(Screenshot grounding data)
-*-*-

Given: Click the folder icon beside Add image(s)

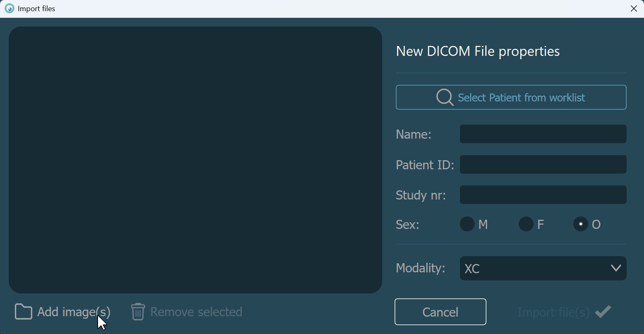Looking at the screenshot, I should tap(23, 312).
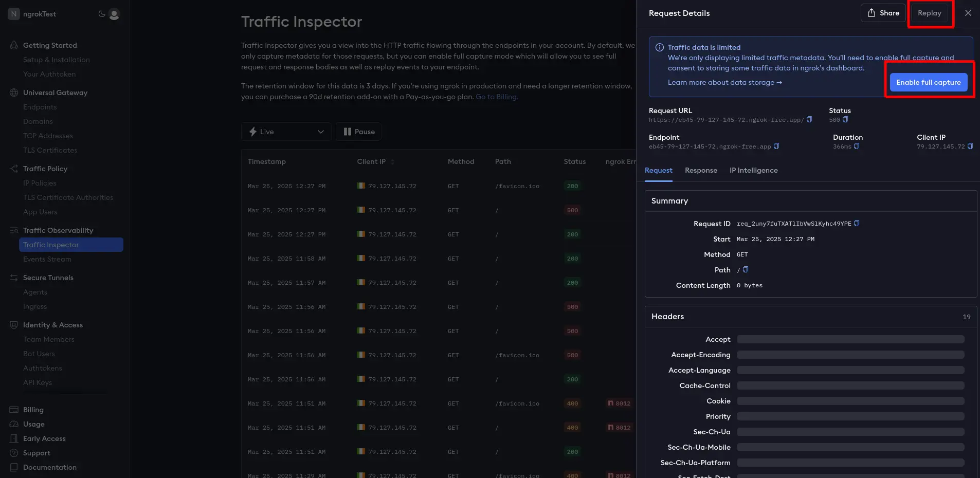Screen dimensions: 980x478
Task: Copy the Request URL with its icon
Action: [x=809, y=120]
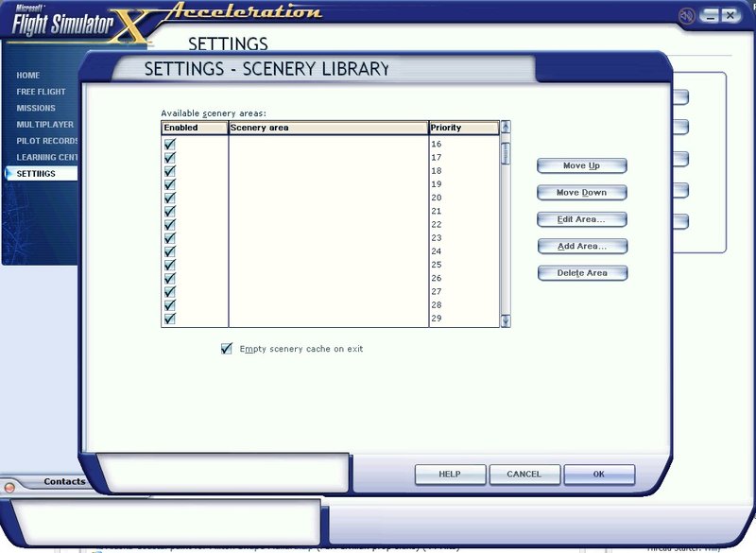The width and height of the screenshot is (756, 553).
Task: Sort by the Priority column header
Action: [463, 128]
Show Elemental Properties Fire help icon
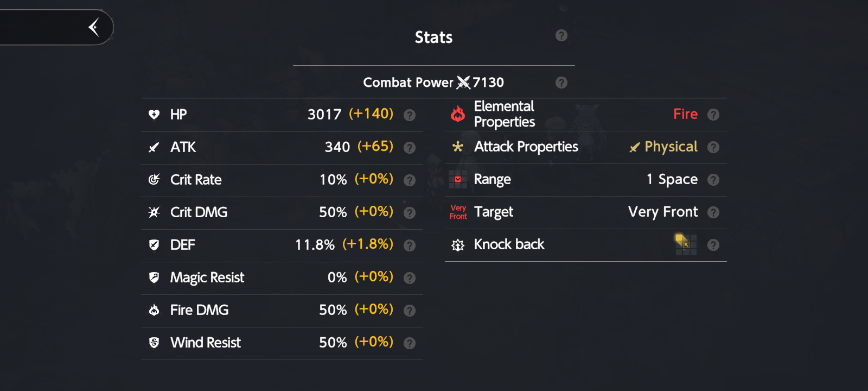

-*-*-

* [Task prompt]:
Your answer must be an exact repeat of the records above, with no pictures in it.

* [Solution]:
Given: Click the folder icon beside Add image(s)

Looking at the screenshot, I should tap(23, 312).
Screen dimensions: 980x478
Task: Copy the Request URL with its icon
Action: [x=809, y=120]
The width and height of the screenshot is (756, 553).
Task: Sort by the Priority column header
Action: [463, 128]
Show Elemental Properties Fire help icon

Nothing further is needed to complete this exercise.